• Given task:
Revise the listing below so that each occurrence of "computer-use agent" reads "desktop automation agent", and keep every other line and character unchanged.

— begin —

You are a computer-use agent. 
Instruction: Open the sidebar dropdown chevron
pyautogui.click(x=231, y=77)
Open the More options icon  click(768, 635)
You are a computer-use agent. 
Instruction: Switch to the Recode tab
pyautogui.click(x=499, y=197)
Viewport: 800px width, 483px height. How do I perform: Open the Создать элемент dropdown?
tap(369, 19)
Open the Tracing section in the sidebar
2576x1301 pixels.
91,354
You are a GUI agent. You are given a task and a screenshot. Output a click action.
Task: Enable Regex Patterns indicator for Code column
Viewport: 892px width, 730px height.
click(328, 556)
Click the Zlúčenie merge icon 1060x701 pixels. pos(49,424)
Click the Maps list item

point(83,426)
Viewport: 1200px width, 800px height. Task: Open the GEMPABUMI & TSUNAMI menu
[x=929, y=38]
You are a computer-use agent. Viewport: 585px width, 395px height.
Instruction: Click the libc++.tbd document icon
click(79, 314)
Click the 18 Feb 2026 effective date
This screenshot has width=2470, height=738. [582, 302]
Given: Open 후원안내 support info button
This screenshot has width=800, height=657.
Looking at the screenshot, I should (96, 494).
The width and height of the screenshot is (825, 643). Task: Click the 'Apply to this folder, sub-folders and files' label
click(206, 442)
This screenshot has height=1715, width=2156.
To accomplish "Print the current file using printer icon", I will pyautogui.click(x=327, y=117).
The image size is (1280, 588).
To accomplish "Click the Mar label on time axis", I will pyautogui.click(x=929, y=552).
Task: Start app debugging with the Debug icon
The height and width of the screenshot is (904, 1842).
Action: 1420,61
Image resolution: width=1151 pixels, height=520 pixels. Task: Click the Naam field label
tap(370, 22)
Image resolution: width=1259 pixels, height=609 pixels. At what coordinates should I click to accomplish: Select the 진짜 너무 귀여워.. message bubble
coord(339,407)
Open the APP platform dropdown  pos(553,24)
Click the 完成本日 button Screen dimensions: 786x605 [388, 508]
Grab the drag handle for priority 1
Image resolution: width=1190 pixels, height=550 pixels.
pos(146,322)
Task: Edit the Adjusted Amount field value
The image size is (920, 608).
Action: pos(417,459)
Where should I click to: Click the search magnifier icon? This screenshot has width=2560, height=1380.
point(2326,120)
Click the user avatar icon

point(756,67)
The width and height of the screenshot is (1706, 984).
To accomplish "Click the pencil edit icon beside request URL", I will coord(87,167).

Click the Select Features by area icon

— end —

• Exercise answer:
You are a desktop automation agent. 
Instruction: Open the sidebar dropdown chevron
pyautogui.click(x=231, y=77)
Open the More options icon  click(768, 635)
You are a desktop automation agent. 
Instruction: Switch to the Recode tab
pyautogui.click(x=499, y=197)
Viewport: 800px width, 483px height. How do I perform: Open the Создать элемент dropdown?
tap(369, 19)
Open the Tracing section in the sidebar
2576x1301 pixels.
91,354
You are a GUI agent. You are given a task and a screenshot. Output a click action.
Task: Enable Regex Patterns indicator for Code column
Viewport: 892px width, 730px height.
click(328, 556)
Click the Zlúčenie merge icon 1060x701 pixels. pos(49,424)
Click the Maps list item

point(83,426)
Viewport: 1200px width, 800px height. Task: Open the GEMPABUMI & TSUNAMI menu
[x=929, y=38]
You are a desktop automation agent. Viewport: 585px width, 395px height.
Instruction: Click the libc++.tbd document icon
click(79, 314)
Click the 18 Feb 2026 effective date
This screenshot has width=2470, height=738. [582, 302]
Given: Open 후원안내 support info button
This screenshot has width=800, height=657.
Looking at the screenshot, I should (96, 494).
The width and height of the screenshot is (825, 643). Task: Click the 'Apply to this folder, sub-folders and files' label
click(206, 442)
This screenshot has height=1715, width=2156.
To accomplish "Print the current file using printer icon", I will pyautogui.click(x=327, y=117).
The image size is (1280, 588).
To accomplish "Click the Mar label on time axis", I will pyautogui.click(x=929, y=552).
Task: Start app debugging with the Debug icon
The height and width of the screenshot is (904, 1842).
Action: 1420,61
Image resolution: width=1151 pixels, height=520 pixels. Task: Click the Naam field label
tap(370, 22)
Image resolution: width=1259 pixels, height=609 pixels. At what coordinates should I click to accomplish: Select the 진짜 너무 귀여워.. message bubble
coord(339,407)
Open the APP platform dropdown  pos(553,24)
Click the 完成本日 button Screen dimensions: 786x605 [388, 508]
Grab the drag handle for priority 1
Image resolution: width=1190 pixels, height=550 pixels.
pos(146,322)
Task: Edit the Adjusted Amount field value
The image size is (920, 608).
Action: pos(417,459)
Where should I click to: Click the search magnifier icon? This screenshot has width=2560, height=1380.
point(2326,120)
Click the user avatar icon

point(756,67)
The width and height of the screenshot is (1706, 984).
To accomplish "Click the pencil edit icon beside request URL", I will coord(87,167).

Click the Select Features by area icon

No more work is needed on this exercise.